Edit: No, I see what you are saying about the columns all being one. I think the first line of the csv file is confusing it. It is reading it as the column names, but there are no commas, so it only sees one column. Try deleting the first row of the csv file and see if that improves things.


RE: Importing a .csv file to dataframe - crispyduck - Jan-11-2019

Thanks for the pointer to the Stack overflow post, I got searching around in this area and found some more useful posts but not enough to solve my problem

I know that my .csv file needs more processing before I read it in as all the data is in a single column and the headings are being ignored.

the following code forces the headings to be seen so ive manually done this for the first 3 lines,
my_string1 = 'Reading values,Reading values timestamp,Insert time,Reporting type,Errorcode,OBIS code,Unit,Factor,CT factor,Quality,Quality Status Word,Reading reason'
my_string2 = '29041.601,21.11.2018 14:30:00,21.11.2018 14:45:06,absolute,0,8-0:1.0.0*255,m³,1.000,1.000,Real value,No errors,Periodic'
my_string3 = '29041.601,"21.11.2018 14:30:00","21.11.2018 14:45:06","absolute","0","8-0:1.0.0*255","m³","1.000","1.000","Real value","No errors","Periodic"'
my_list1 = my_string1.split(",")
my_list2 = my_string2.split(",")
my_list3 = my_string3.split(",")

path = 'desktop/rawdata.csv'
rows = [my_list1,my_list2,my_list3]

with open(path, "w") as csv_file:
    writer = csv.writer(csv_file, delimiter=',')
    for row in rows:
        writer.writerow(row)
This nicely spreads my data across 12 colums with data underneath them Cool
however my file has just under 7000 lines so this isnt practical!

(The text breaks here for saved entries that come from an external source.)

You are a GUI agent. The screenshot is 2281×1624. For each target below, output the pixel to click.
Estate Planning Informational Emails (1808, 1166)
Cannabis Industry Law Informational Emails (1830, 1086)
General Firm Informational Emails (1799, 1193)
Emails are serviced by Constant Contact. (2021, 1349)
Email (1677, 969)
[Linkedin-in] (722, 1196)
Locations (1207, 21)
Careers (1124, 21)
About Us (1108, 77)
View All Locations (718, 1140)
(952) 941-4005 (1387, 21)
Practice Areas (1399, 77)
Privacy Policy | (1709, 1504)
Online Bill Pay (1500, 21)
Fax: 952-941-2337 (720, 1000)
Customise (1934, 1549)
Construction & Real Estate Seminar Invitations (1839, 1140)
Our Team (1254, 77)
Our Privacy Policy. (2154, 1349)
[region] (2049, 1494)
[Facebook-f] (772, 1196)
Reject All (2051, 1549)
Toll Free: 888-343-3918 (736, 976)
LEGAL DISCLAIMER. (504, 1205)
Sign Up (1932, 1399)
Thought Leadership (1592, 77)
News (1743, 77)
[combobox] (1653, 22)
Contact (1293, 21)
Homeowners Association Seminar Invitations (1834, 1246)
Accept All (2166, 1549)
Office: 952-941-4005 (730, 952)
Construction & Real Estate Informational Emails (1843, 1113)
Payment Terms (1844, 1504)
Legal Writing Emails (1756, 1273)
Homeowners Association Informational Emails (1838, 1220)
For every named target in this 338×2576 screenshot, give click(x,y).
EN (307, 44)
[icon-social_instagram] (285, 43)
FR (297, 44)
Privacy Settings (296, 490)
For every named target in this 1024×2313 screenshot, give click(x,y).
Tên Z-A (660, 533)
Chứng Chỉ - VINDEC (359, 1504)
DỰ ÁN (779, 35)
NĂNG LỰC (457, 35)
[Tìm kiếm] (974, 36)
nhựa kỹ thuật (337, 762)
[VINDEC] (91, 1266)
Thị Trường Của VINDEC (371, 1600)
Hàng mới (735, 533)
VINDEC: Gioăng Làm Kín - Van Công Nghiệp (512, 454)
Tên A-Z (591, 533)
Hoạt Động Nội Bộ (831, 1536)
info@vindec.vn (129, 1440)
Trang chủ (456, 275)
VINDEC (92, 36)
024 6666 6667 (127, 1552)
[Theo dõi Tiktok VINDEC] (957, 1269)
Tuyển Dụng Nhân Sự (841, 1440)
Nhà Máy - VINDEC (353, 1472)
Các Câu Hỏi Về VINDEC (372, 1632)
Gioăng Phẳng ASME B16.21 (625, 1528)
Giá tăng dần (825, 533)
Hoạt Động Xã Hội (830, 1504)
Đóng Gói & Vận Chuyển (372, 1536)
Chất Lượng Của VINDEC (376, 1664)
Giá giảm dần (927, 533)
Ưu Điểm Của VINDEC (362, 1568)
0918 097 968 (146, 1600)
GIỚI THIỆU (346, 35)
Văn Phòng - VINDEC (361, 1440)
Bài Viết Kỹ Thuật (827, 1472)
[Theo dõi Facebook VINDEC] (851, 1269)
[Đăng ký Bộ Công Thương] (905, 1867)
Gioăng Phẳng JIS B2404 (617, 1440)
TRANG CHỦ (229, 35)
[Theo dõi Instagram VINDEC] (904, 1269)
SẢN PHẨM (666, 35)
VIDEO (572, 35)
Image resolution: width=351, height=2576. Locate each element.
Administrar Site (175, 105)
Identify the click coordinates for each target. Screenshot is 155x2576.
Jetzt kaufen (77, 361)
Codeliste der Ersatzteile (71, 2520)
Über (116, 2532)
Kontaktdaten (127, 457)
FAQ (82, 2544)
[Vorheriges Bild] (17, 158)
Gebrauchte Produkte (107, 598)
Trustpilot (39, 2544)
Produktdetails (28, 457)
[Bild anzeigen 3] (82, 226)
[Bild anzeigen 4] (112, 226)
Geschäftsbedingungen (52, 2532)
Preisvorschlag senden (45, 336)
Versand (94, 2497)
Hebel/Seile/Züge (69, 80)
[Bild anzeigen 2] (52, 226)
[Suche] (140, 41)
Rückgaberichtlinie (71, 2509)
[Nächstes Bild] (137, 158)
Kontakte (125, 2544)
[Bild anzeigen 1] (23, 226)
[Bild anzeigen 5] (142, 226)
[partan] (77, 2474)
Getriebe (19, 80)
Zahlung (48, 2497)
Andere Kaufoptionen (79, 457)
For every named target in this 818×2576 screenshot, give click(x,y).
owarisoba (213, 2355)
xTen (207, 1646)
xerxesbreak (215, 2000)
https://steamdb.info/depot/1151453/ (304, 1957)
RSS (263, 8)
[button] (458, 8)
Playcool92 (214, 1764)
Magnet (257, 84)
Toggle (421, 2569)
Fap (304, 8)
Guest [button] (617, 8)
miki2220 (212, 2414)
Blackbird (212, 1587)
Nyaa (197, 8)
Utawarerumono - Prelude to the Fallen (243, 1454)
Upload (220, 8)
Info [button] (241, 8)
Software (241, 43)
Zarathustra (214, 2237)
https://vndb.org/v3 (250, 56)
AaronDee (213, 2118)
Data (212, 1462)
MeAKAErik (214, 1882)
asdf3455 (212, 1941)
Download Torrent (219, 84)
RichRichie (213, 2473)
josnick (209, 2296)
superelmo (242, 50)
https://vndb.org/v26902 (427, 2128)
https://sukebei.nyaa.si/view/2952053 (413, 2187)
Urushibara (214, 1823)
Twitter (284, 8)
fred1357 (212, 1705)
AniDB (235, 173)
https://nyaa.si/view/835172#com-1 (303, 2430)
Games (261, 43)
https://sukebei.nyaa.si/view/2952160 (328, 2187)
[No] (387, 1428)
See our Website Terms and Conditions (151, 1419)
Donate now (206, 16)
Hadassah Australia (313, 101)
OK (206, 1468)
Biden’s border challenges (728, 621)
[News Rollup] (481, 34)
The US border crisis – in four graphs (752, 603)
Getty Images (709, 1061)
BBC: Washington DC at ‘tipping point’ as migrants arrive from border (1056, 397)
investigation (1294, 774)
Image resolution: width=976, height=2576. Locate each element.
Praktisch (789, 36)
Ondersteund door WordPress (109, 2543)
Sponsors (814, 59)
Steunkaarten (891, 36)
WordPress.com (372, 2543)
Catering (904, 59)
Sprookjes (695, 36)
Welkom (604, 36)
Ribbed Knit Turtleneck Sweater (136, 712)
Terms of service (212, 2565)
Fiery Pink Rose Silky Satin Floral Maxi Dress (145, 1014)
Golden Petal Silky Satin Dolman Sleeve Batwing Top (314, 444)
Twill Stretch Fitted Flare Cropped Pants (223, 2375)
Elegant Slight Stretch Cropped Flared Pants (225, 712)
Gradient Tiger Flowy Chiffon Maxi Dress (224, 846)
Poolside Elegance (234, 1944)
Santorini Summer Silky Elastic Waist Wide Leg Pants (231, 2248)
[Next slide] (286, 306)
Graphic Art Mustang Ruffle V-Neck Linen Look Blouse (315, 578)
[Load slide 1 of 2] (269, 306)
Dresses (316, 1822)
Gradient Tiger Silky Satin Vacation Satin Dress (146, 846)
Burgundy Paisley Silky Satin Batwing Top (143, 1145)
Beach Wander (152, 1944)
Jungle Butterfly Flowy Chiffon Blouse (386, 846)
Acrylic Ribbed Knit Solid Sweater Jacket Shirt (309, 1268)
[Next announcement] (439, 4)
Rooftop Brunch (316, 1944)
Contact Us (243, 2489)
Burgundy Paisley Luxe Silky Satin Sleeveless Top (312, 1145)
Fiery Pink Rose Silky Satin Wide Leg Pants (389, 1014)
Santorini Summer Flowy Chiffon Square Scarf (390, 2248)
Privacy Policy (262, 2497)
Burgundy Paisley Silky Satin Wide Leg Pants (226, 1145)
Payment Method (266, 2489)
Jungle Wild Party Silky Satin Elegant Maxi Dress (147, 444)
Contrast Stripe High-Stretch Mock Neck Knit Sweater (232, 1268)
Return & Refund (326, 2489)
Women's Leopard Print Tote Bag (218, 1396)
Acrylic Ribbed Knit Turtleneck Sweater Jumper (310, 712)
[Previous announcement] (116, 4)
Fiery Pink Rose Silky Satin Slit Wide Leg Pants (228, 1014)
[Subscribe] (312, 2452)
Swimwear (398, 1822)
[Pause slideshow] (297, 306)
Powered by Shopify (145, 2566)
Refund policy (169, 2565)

is there a way that I can get this process (or a similar one that does more or less the same thing) to iterate through my whole file?


RE: Importing a .csv file to dataframe - ichabod801 - Jan-11-2019

I just did a check. The file reads fine for me if I delete the first line. Is that not working for you?